Christ casts out a demon and is accused doing so in Beelzebul’s name (Q = Matthew 9:32-34/Luke 11:14-23)
On this occasion a man was possessed by a demon that Christ casts out of him. According to the narrative many of the witnesses marveled at Christ’s power while others accused him of casting “out demons by Beelzebub, the prince of demons.” The accusation was that Christ derived his supernatural power over the demons not from the one true, good God of Israel but from the devil or some evil, demonic force. Knowing their thoughts, Christ challenged them on this accusation and showed their mistake in attributing his power to Satan.
What provides further confidence in this event is that it is also attested to in Mark’s gospel (3:22-27). As such, two early and independent sources attest to Christ’s exorcism which gives it a fairly weighty historical probability.
Christ affirms the existence of demons, and what happens to them after exorcism (Q = Matthew 12:43-45/Luke 11:24-26)
Christ said that,
“When the unclean spirit has gone out of a person, it passes through waterless places seeking rest, and finding none it says, ‘I will return to my house from which I came.’ And when it comes, it finds the house swept and put in order. Then it goes and brings seven other spirits more evil than itself, and they enter and dwell there. And the last state of that person is worse than the first.”

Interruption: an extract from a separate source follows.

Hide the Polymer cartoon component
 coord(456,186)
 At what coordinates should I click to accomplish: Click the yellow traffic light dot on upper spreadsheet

One could debate the details of this text, but it is clear that Christ believed demons existed, that there were numerous such entities with varying degrees of evilness, and that that they could be expelled from human beings (presumably possessed by the demon). Christ therefore did not only accept demons as a supernatural reality but was also actively involved in expelling them from human beings.
As already noted, Q is a valuable source and one that is frequently cited by historical Jesus scholars in their historical reconstruction of Christ’s ministry. As stated, given Q’s earliness Christ’s miracles and exorcisms cannot be deemed late fabrications, and they must be considered carefully and responsibly by those wishing to reconstruct the Christ of history.
[Blog Article first published 06/05/2015. Edited and republished 04/27/2019]
1. Bock, D. 2010. Who Is Jesus? Linking the Historical Jesus with the Christ of Faith. p. 16.
2. Ehrman, B. 2015. Q and the Passion Narrative. Available.
3. Dunn, J. 2003. Jesus Remembered: Christianity in the Making Volume.
4. Price, C. 2004. The Miracles of Jesus: A Historical Inquiry. Available.